*STATED TASK*.
Reproduce, without alteration, the lines of data running from the line with "The width and height of the screenshot is (855, 855)." to the line with "Click the 升级显卡驱动 link", both lines included. Leave the pictures out of your answer.

* start RECORD LIST *

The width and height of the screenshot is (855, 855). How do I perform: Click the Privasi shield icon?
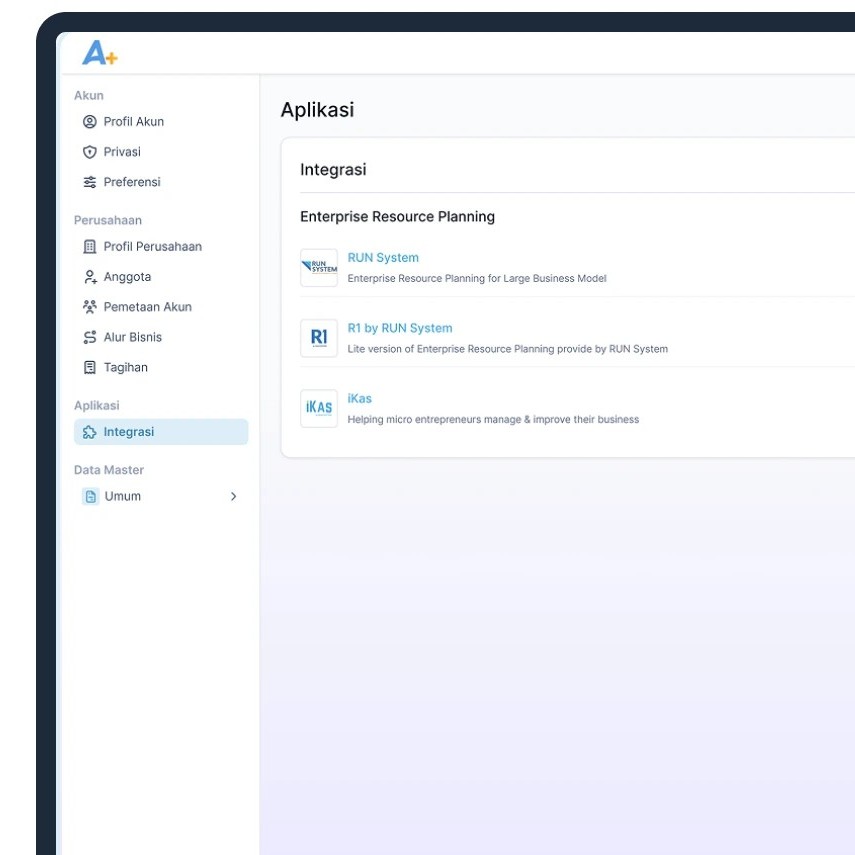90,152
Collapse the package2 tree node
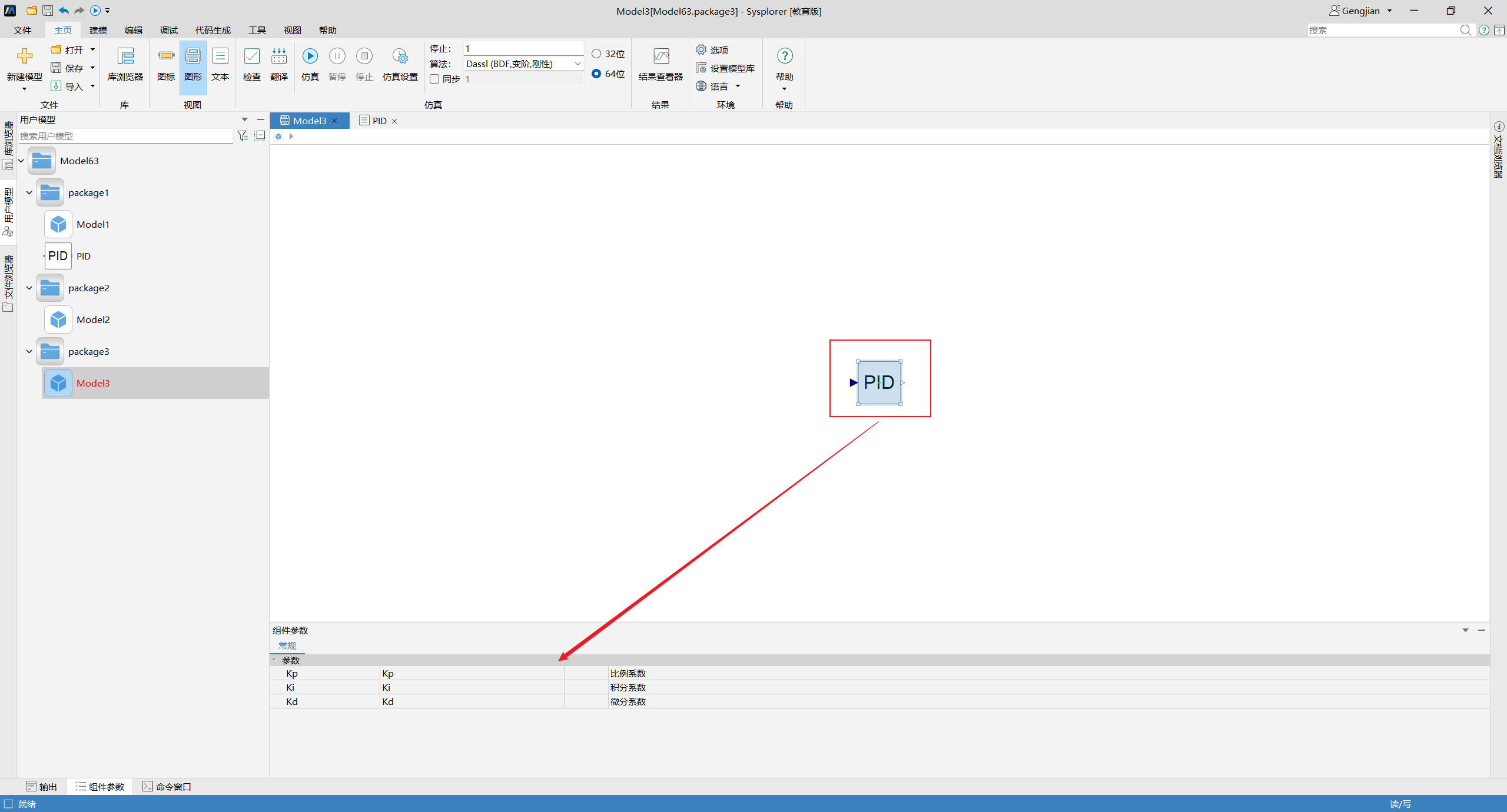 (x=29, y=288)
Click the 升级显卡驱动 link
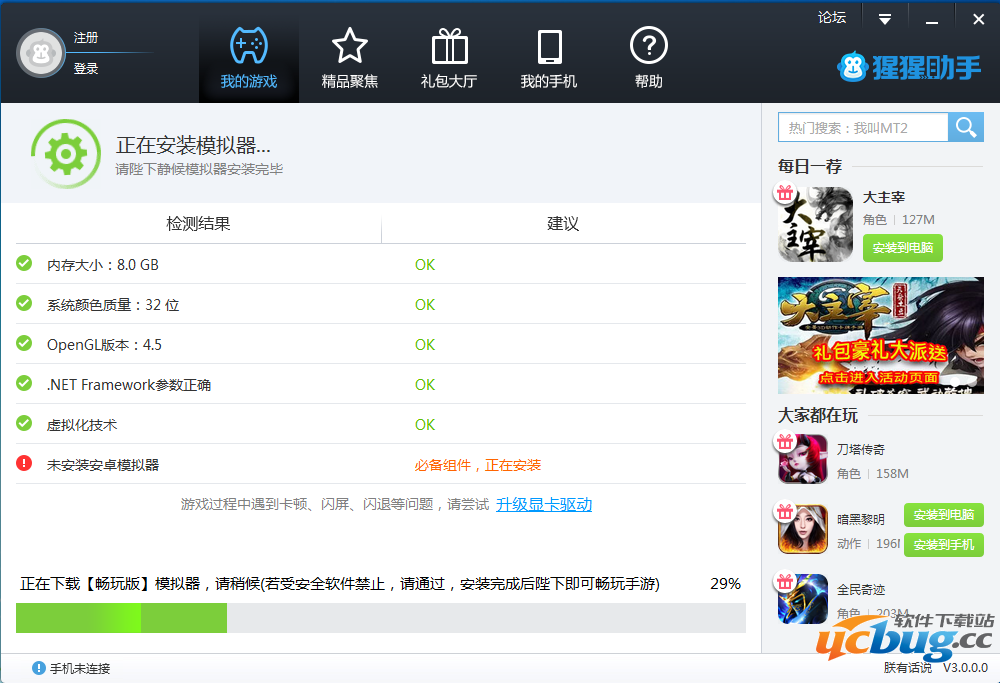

* end RECORD LIST *
* start RECORD LIST *

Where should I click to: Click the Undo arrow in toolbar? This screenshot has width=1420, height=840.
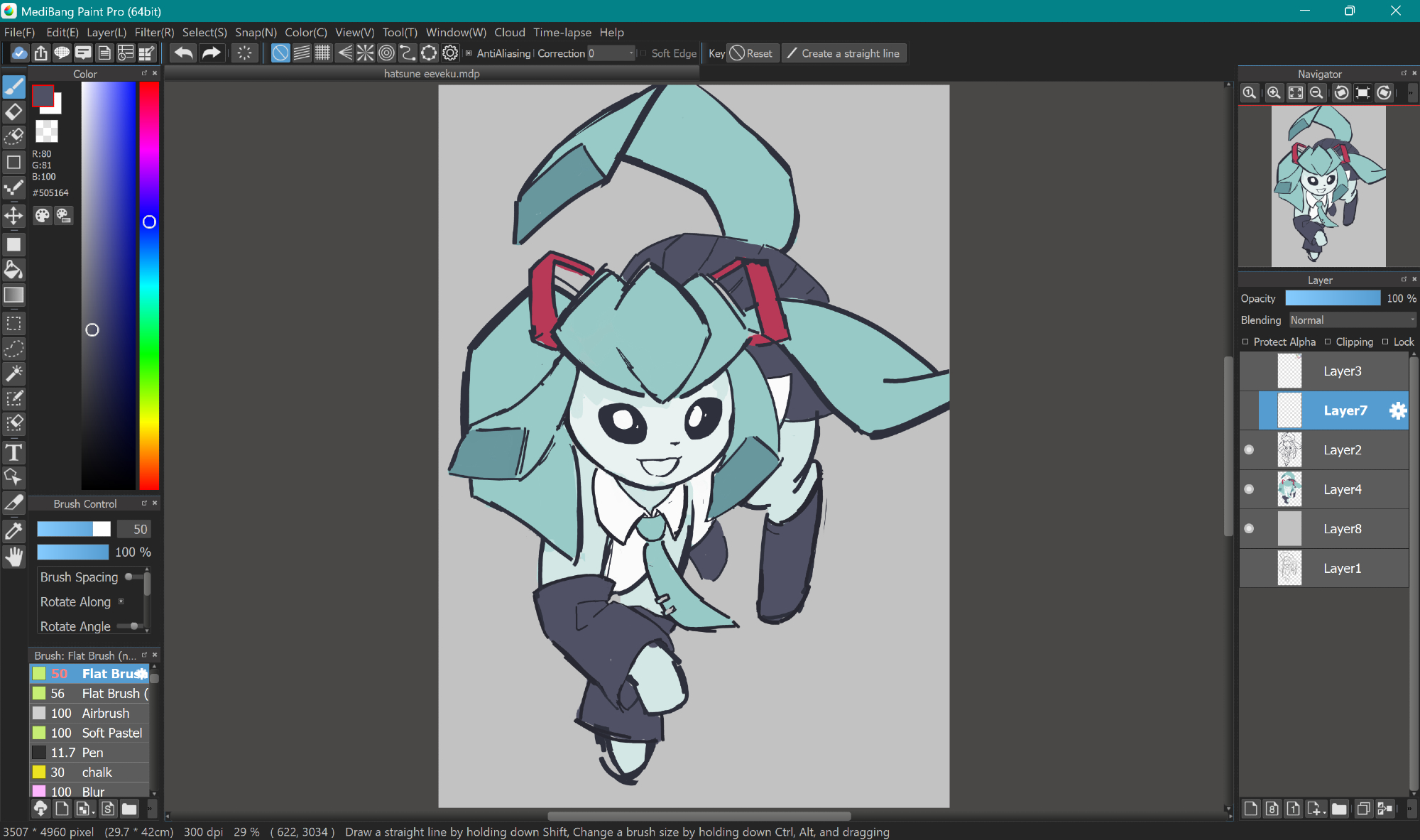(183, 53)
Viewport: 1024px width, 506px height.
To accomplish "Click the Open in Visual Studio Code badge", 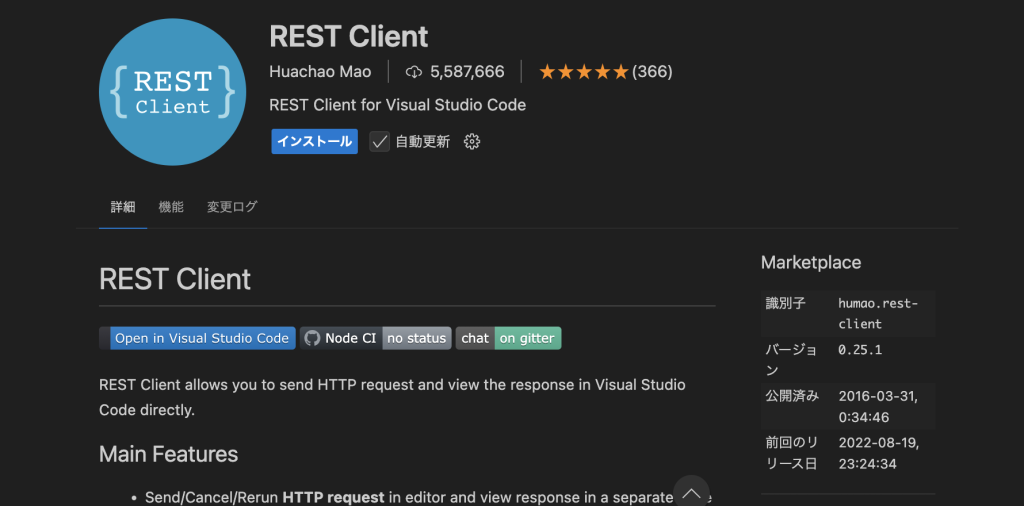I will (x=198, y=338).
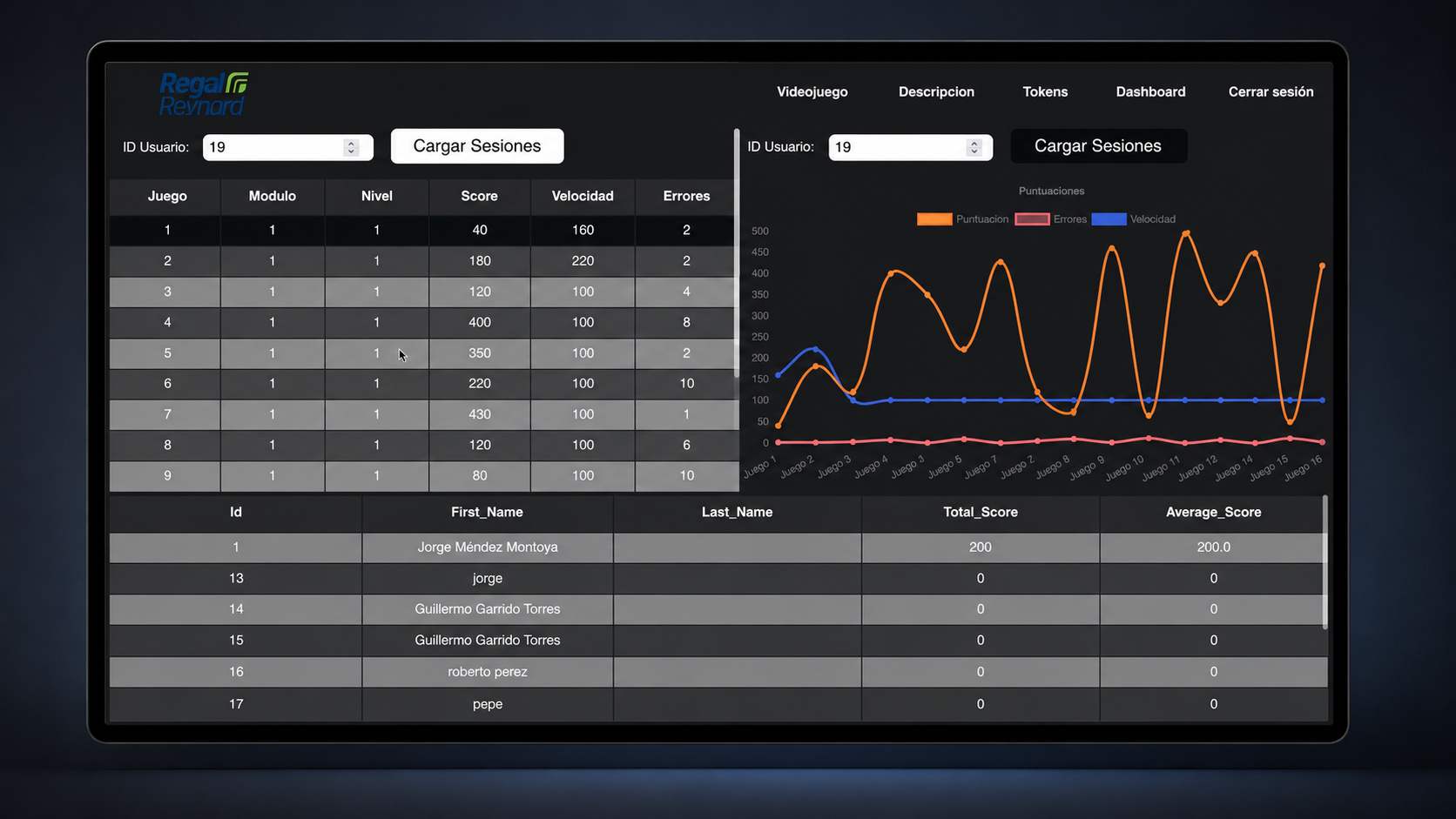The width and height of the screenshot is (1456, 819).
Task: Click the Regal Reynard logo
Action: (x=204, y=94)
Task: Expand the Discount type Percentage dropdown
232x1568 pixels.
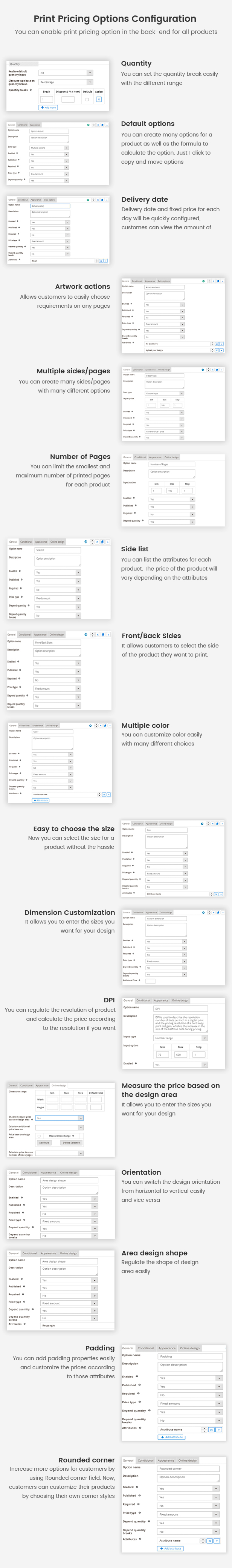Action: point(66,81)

* end RECORD LIST *
* start RECORD LIST *

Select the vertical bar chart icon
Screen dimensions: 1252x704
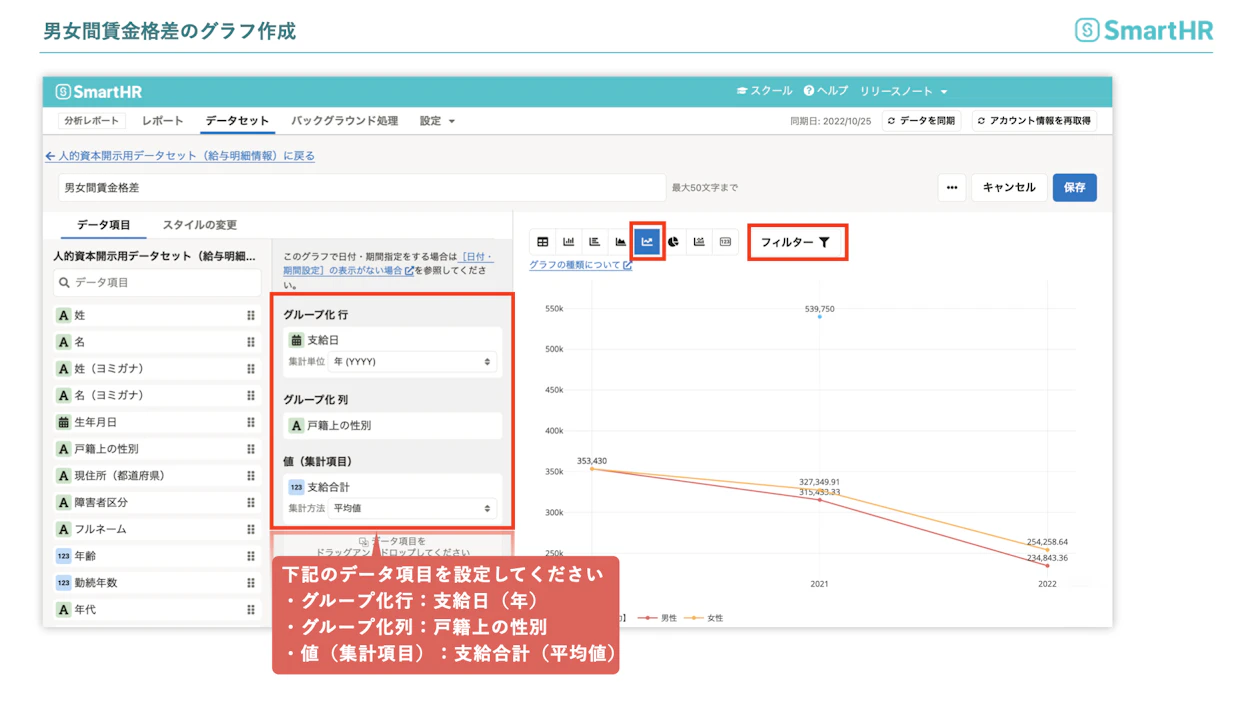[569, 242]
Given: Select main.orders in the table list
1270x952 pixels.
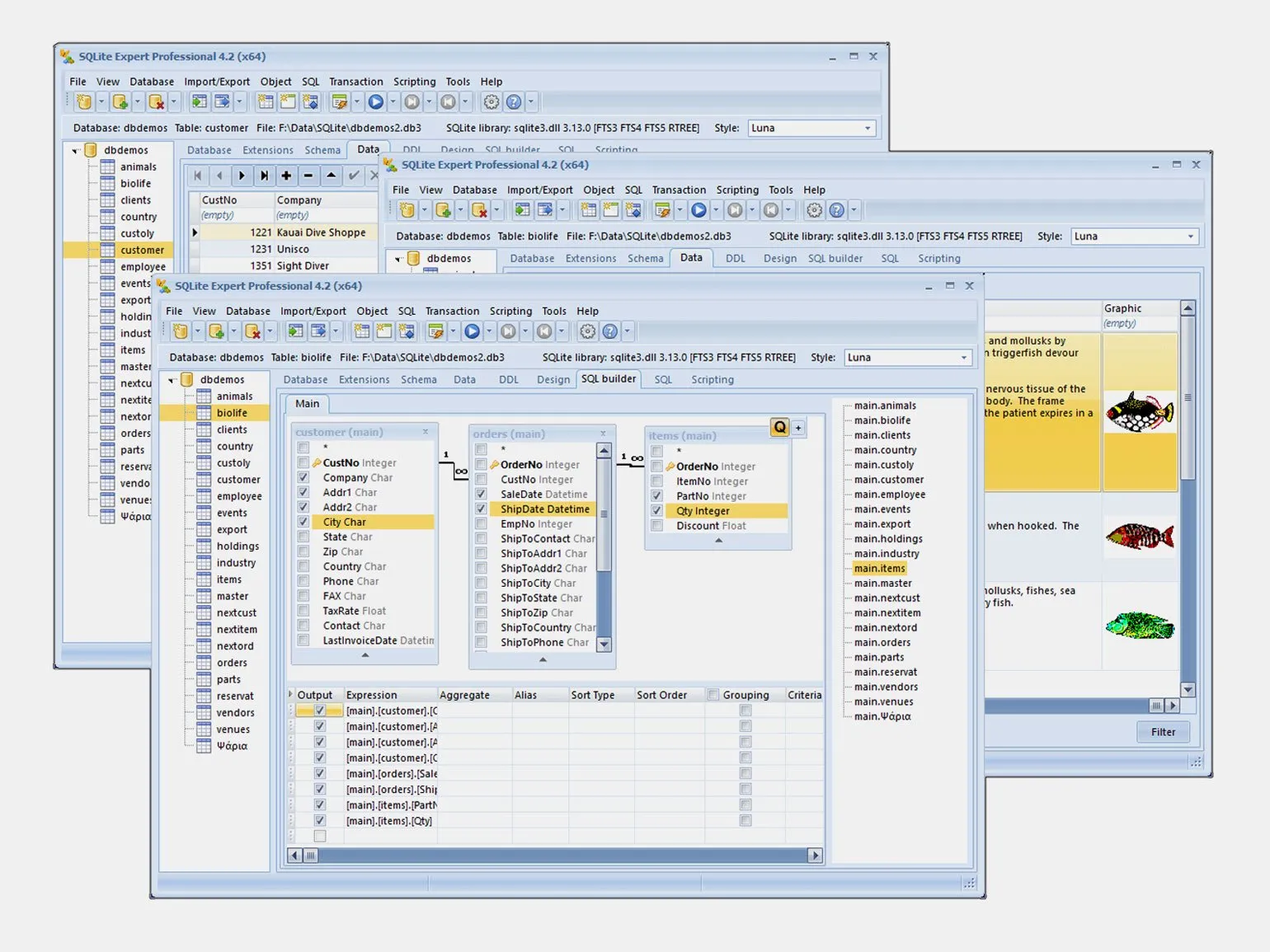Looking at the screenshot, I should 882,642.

* end RECORD LIST *

*OUTPUT FOR THIS EXERCISE*.
The width and height of the screenshot is (855, 855). How do I perform: Click the Privasi shield icon?
90,152
Collapse the package2 tree node
 (x=29, y=288)
Click the 升级显卡驱动 link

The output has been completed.